*Attività da svolgere:*
A - Nel testo sui tassi dei mutui, qual era in media il tasso sui mutui a settembre 2023?
B - Traduci in inglese questa frase del testo sui tassi dei mutui: "E quindi non mi meraviglia se il tasso in questione a gennaio 2023 fosse al 3,59%, e sia poi costantemente aumentato mese dopo mese di qualche decimale fino a raggiungere appunto il 4,37% di ottobre."
━━━━━ Testo da esaminare
Fare acquisti con il Taeg al 10,77%
Se trent’anni fa ci avessero detto che il tasso richiesto per il mutuo per l’acquisto della prima casa sarebbe stato del 4,37%, forse non saremmo svenuti, ma sicuramente avremmo fatto i salti di gioia.
Ma adesso che l’Abi, aggiornando il tasso medio, ci dice che a ottobre 2023 i tassi sui mutui si sono attestati in media appunto al 4,37%, in aumento rispetto al 4,21% di settembre, ci tremano le vene ai polsi.
Vedete, come nella vita tutto è relativo, così lo è anche in economia, e io ricordo perfettamente che negli anni ’80 del secolo scorso il tasso dei mutui-casa era di circa il 18%, e negli anni ’90 del 14% (non si suicidava nessuno; semplicemente ci si era assuefatti a tassi che oggi definiremmo “sudamericani”).
E quindi non mi meraviglia se il tasso in questione a gennaio 2023 fosse al 3,59%, e sia poi costantemente aumentato mese dopo mese di qualche decimale fino a raggiungere appunto il 4,37% di ottobre.
━━━━━━━━━━
━━━━━ Elenco fornito
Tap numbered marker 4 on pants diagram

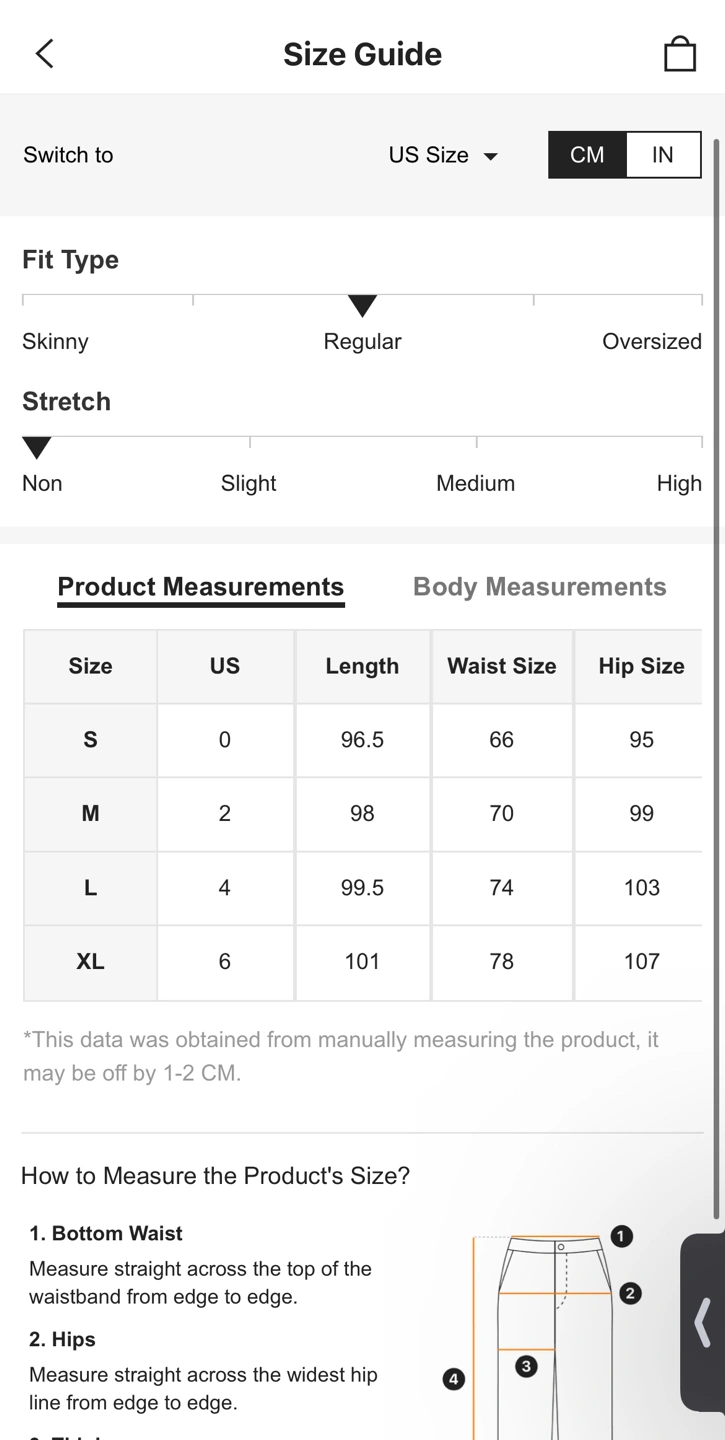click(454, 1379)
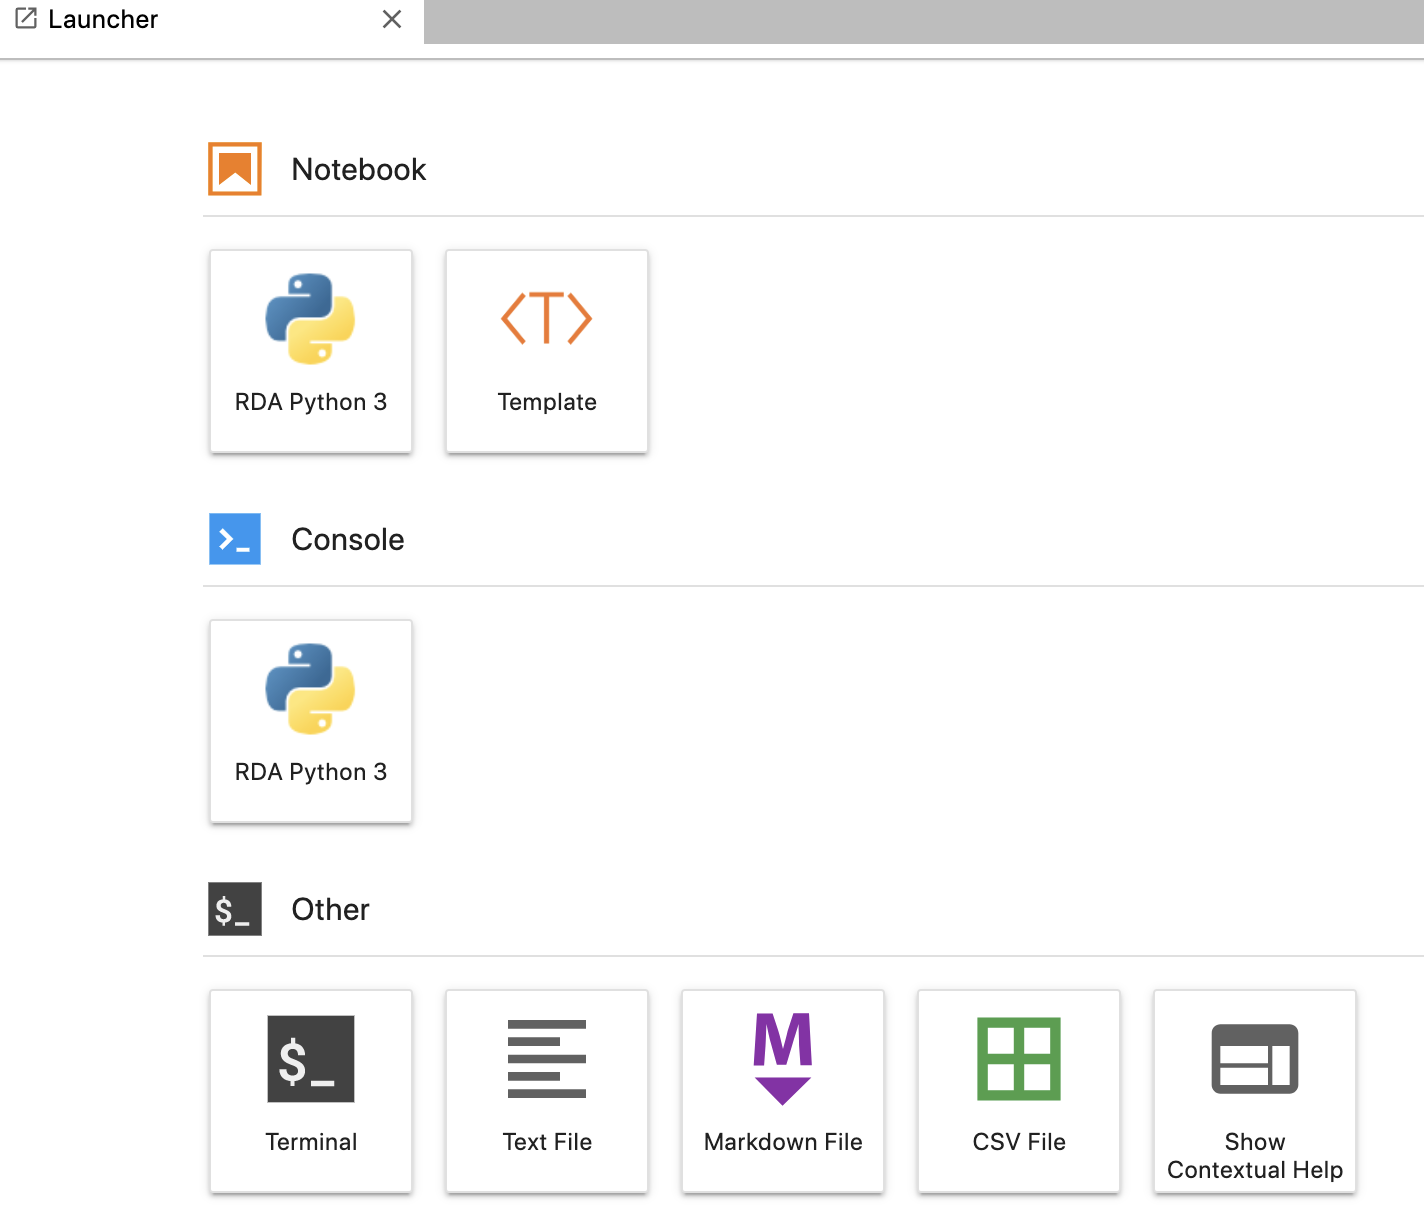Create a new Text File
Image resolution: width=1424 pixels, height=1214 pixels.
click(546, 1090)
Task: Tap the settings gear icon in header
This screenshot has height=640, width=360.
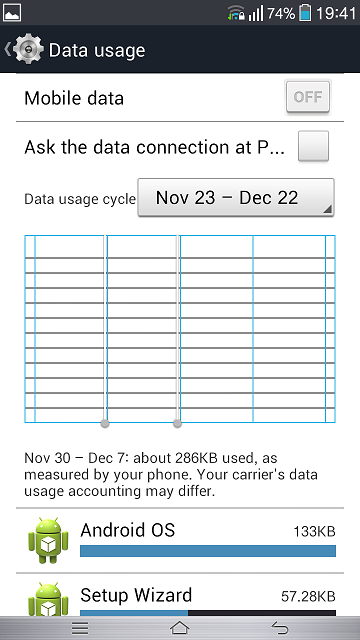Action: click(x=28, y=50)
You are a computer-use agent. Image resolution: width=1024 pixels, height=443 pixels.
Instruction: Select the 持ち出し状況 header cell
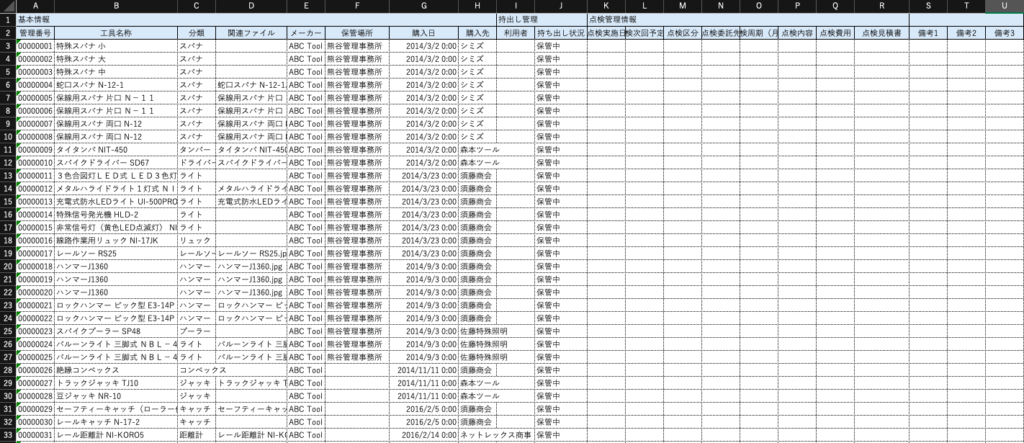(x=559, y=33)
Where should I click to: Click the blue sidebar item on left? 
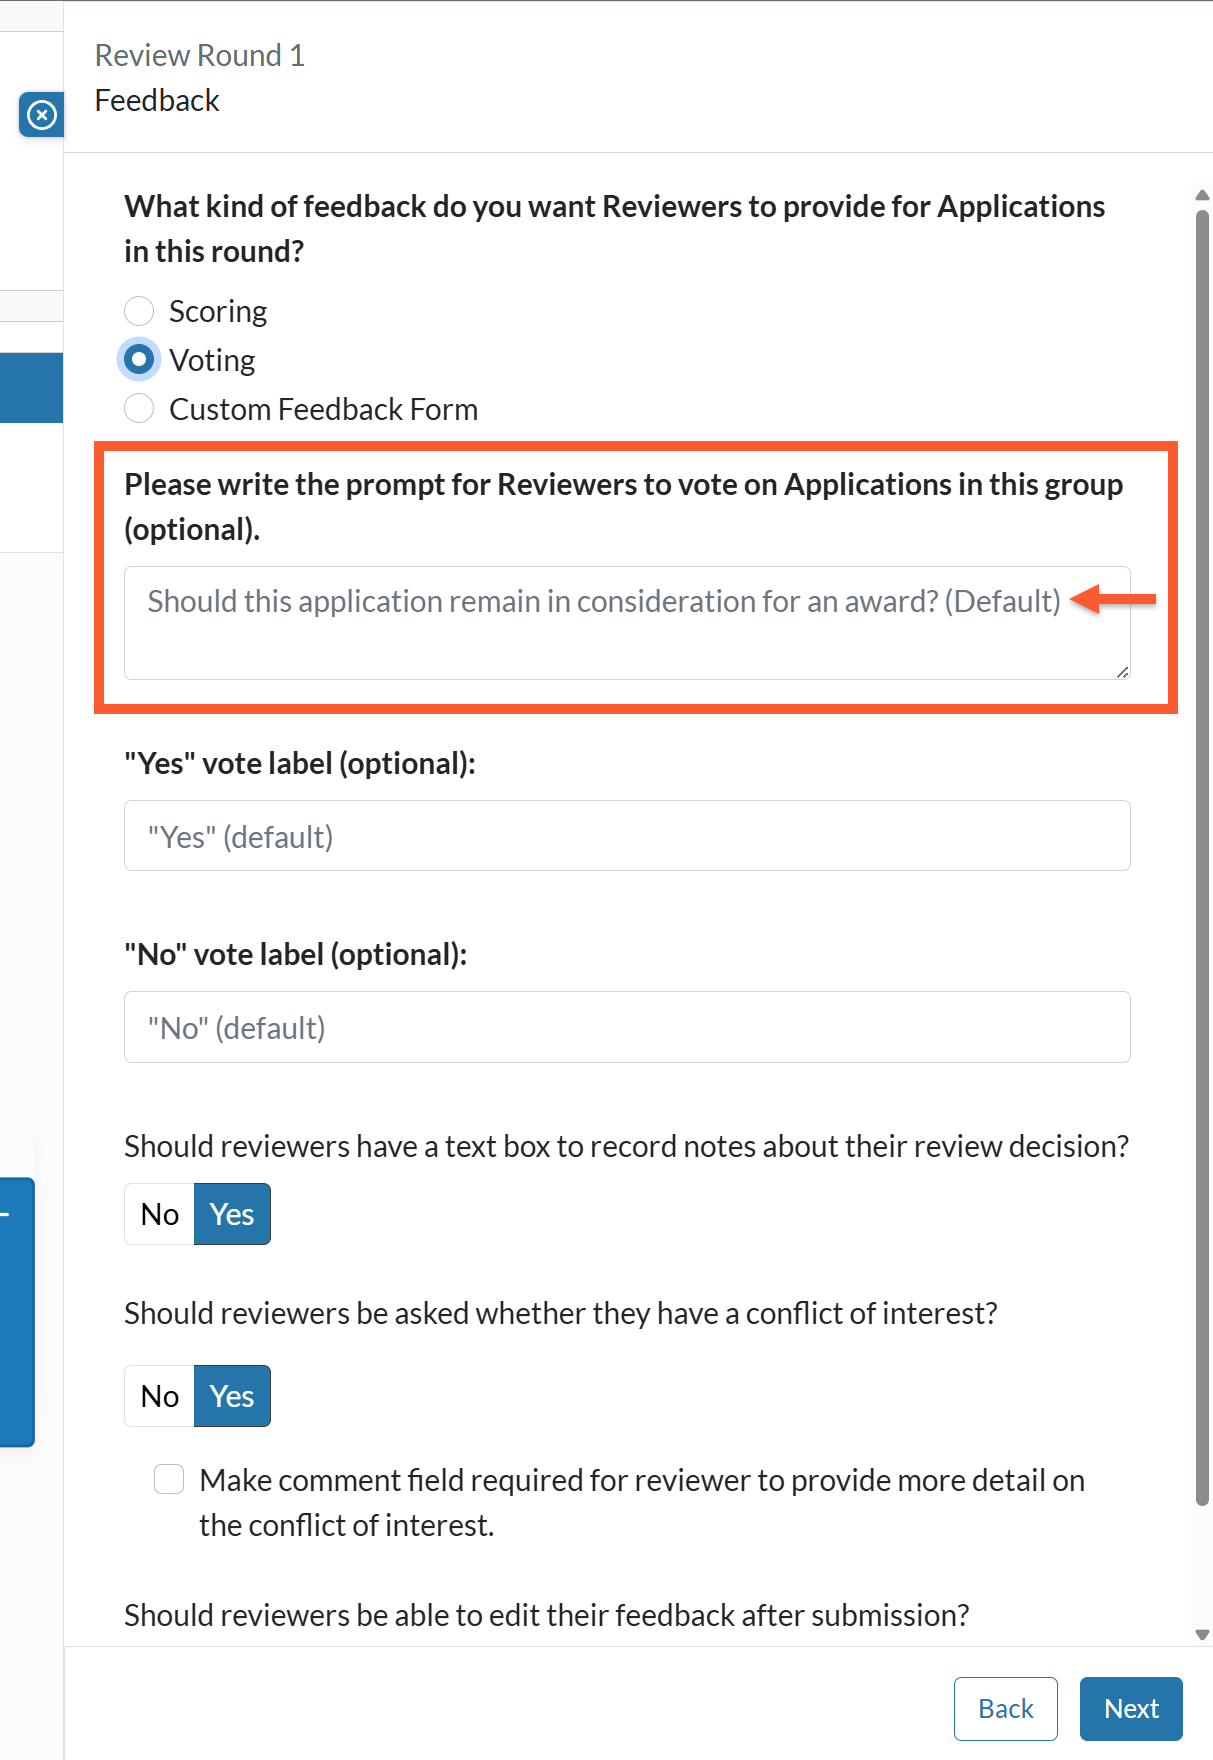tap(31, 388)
━━━━━━━━━━
*Risposte:*
A - Il 4,21%.

B - And so it does not surprise me that the rate in question stood at 3.59% in January 2023 and then rose steadily, month after month, by a few tenths of a point until it reached precisely the 4.37% of October.